Apparently Washington was robbed versus BYU.

If you caught any series of college football highlights yesterday you saw the end of the BYU-Washington game in which Washington scored a TD with two seconds left but was then forced to kick the extra point from 35 yards due to QB Jake Locker being flagged for excessive celebration.  Locker, after running into the end zone exuberantly threw the ball straight up into the air which is prohibited.  The refs threw the flag and backed the Huskies up to the 17.  BYU was able to block the PAT and win the game setting off a media wringing of hands over the call.

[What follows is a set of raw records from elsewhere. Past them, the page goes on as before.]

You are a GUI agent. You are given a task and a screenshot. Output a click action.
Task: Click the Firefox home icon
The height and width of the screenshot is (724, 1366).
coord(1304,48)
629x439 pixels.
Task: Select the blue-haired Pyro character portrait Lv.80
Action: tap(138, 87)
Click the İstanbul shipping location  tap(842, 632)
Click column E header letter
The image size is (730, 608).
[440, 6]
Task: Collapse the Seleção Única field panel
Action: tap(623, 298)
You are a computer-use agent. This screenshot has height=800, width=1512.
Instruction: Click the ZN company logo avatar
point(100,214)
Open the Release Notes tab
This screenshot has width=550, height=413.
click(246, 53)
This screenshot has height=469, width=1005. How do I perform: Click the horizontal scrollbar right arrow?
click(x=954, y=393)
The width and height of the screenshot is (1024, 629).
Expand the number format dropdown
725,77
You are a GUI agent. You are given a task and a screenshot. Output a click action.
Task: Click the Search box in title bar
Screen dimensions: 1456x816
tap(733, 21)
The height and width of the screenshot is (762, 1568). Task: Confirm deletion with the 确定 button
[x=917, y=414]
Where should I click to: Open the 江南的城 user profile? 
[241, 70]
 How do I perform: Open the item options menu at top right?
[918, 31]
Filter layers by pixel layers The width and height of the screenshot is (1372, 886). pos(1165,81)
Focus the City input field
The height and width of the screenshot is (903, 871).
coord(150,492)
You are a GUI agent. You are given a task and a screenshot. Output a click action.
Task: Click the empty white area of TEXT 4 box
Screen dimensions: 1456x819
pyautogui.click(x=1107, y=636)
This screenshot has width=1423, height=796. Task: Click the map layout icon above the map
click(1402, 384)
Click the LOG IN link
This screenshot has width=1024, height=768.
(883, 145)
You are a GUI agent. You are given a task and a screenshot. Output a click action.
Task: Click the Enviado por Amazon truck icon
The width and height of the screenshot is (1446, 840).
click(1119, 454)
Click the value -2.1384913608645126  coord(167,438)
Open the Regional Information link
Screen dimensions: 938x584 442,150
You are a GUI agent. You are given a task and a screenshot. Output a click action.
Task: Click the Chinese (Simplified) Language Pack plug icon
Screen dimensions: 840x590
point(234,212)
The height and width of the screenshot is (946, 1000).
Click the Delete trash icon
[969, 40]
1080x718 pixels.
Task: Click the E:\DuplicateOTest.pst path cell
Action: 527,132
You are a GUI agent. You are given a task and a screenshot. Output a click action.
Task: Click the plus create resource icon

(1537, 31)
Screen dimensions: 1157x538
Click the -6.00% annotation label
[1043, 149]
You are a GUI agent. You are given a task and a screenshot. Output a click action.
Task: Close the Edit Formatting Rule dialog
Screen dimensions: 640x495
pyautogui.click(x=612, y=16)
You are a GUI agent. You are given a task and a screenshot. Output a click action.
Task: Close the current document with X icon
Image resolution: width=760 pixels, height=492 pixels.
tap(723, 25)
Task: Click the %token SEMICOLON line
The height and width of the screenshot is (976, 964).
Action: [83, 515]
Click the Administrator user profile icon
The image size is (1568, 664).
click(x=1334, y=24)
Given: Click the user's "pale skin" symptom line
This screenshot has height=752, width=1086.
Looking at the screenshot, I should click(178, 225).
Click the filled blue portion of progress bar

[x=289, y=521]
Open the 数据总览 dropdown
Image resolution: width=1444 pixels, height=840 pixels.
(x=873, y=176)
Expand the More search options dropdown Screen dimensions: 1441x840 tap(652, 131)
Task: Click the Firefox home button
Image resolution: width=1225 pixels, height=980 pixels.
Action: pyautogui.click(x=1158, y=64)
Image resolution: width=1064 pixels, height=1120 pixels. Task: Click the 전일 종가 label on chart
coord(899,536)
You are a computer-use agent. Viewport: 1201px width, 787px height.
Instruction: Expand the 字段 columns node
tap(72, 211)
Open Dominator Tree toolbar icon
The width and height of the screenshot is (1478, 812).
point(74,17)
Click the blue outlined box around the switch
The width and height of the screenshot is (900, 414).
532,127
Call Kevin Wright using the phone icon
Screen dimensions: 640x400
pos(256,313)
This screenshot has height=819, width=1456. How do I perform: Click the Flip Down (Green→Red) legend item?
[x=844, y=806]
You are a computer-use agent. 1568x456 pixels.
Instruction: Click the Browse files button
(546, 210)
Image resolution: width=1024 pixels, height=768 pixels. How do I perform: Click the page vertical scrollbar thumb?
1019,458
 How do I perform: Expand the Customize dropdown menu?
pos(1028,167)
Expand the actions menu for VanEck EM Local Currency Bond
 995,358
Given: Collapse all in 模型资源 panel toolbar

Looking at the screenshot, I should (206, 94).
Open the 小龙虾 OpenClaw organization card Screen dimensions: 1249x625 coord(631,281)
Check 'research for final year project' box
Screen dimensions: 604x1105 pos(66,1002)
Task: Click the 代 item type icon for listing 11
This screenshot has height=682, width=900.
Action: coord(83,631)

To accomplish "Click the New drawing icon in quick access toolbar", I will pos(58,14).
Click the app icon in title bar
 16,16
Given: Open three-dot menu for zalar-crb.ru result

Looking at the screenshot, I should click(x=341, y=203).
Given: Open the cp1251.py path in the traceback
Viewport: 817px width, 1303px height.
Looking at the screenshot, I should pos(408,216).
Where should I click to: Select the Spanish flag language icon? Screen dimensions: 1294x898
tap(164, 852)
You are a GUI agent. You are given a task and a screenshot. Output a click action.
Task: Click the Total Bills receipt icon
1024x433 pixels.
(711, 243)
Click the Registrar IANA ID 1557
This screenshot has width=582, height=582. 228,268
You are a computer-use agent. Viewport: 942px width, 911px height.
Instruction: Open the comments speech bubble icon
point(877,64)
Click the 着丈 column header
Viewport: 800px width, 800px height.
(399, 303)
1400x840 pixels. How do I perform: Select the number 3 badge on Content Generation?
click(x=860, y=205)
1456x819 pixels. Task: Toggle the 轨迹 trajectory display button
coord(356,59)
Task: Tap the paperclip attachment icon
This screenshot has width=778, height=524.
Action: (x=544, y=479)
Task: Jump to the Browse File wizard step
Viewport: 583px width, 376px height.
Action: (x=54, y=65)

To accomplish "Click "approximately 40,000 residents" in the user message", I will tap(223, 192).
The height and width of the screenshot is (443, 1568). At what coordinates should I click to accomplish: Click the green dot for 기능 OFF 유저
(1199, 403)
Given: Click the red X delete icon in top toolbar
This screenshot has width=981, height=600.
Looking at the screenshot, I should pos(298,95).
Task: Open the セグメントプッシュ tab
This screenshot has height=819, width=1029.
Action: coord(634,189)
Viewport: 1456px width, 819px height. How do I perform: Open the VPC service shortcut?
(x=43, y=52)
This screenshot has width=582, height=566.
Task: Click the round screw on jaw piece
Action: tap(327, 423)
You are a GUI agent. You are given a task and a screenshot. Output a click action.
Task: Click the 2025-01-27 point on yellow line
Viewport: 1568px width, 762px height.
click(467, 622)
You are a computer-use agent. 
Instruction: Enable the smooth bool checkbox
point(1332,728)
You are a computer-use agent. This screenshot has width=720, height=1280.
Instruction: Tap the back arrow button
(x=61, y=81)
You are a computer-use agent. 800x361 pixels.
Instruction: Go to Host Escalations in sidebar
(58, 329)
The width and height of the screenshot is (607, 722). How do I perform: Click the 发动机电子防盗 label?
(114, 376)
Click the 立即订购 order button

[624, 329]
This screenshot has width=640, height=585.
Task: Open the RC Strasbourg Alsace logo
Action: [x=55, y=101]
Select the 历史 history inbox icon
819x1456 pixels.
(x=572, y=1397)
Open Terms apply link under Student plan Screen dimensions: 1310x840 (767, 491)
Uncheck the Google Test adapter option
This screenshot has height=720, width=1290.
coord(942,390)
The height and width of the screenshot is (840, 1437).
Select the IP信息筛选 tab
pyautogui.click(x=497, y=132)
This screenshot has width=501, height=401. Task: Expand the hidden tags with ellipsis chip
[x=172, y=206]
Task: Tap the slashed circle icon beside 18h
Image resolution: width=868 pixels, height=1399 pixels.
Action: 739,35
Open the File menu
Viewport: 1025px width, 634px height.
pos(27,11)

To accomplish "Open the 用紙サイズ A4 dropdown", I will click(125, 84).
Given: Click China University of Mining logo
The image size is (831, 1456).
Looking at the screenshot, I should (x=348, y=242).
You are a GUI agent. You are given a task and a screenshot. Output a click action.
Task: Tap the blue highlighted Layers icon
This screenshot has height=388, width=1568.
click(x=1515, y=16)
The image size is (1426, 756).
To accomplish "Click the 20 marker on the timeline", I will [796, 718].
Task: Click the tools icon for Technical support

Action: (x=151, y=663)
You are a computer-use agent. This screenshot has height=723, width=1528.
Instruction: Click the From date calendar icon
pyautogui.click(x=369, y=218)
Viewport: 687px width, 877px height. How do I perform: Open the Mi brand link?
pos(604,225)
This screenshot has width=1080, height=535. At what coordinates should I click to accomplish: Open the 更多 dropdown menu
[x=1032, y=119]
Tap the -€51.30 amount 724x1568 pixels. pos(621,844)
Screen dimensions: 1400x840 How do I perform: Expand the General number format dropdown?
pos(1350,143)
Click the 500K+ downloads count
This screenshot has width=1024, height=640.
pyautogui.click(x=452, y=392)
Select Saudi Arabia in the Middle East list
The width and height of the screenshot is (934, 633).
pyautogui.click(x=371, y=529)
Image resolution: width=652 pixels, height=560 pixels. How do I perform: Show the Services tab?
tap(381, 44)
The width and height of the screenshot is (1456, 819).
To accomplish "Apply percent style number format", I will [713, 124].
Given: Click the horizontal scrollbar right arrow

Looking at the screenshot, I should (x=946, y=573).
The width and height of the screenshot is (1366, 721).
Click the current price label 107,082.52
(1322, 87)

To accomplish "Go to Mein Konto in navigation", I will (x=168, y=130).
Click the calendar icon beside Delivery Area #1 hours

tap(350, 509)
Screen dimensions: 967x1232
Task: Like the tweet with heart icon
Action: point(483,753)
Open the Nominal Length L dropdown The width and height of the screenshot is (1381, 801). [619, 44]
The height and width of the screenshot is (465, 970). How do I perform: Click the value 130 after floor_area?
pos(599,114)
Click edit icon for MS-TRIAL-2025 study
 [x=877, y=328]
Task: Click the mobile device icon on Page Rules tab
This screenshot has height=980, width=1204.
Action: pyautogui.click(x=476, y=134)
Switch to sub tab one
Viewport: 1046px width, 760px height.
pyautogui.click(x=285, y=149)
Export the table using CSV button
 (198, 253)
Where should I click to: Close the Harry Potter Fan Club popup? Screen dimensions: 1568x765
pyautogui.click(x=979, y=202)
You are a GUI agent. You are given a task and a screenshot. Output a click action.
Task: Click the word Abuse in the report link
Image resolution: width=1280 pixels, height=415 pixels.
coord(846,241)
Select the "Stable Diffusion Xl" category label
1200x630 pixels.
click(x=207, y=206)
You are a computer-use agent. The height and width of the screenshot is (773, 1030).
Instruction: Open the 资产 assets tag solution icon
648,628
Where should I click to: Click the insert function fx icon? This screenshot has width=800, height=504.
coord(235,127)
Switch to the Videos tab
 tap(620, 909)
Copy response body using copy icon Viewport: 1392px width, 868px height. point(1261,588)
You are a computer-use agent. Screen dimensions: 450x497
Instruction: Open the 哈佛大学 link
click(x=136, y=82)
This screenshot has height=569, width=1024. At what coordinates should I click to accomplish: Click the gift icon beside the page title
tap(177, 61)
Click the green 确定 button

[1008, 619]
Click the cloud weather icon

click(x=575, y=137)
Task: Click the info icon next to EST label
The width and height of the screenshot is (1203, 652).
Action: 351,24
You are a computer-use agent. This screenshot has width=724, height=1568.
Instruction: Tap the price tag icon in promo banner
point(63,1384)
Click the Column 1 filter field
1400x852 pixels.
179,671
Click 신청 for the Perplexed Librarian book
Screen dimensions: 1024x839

The general sense out there is the refs blew the call.  Lou Holtz and Mark May on ESPN along with other commentators argued Locker was not doing something unsportsmanlike but merely caught up in the moment and should not have been flagged.  In fact May went as far as to flat out lie about the nature of Locker tossing the ball into the air saying he merely flipped it over his shoulder. This was not the case and the officials, using the standard set forth in the rulebook, properly applied the rule.  The Wizard of Odds, who has video of the incident, says it was the right call but the rule takes the fun out of the game and should be changed.  I think they should apply these things on the kickoff.  That debate is for another time however.

The main issue for me here is the media's penchant for demanding nuance in officiating during end of game situations.  For example if this had happened in the 1st quarter I doubt as much would have been made of it even if final score ended up being the same.  Because this happened on the final play of the game and the call set up a long PAT which was blocked, it is asserted the referees were not being fair.  Now if there is one consistent position I maintain here at THF it is that referees do not cost teams games, players failing to make plays do.  This is no different.  Washington should have made the PAT anyway or made some other play earlier in the game to give themselves a better chance to win.  The controversy also seems to miss the fact that even with the PAT the game is still heading to OT where who knows what might have happened.  This does not stop the media from getting their panties in a wad over what is the proper enforcement of the rule in hand.  You can certain argue, as The Wiz does, the rule is bad and should be changed.  However, the idea that officials on the field should make conscience efforts to bend the rule because of the situation is laughable. And beyond that, one commentator implied that the call might end up costing Ty Willingham his job at Washington which again is not the concern of the referee nor should it be.

The whole thing reminds me of Billy Packer's assertion in the NCAA Championship game between Memphis and Kansas that the officials did a "great job" not dropping a technical foul on a Memphis player for slamming the basketball to the floor and having it bounce over his head late in the game.  Packer's belief was the referee should exercise judgment during end of game situations as to avoid the referees deciding the game.  A similar logic is at work here in the media's outrage and it is comical that people say the refs should not decide the game when clear violations occur.  In the eyes of the exalted experts, the referee is required to substitute his judgment for the rulebook when any rule is broken during the waning moments of a close game.   Nice to know.  Perhaps we should always make this the case so we can have even more inconsistent officiating than we are getting right now.  That should work well.

Jake Locker made a mistake and in his exuberance he did something the rule forbids.  It is no different than a player jumping offsides or in the heat of the moment pusing an opposing player.  The fact it happened at the end of the game does not mean it should be enforced less than at the beginning.  Exit question:  The assertion is that a referee making a call like this is "deciding the game" instead of the players so if he chooses to exercise judgement in place of the rulebook isn't he doing the same thing?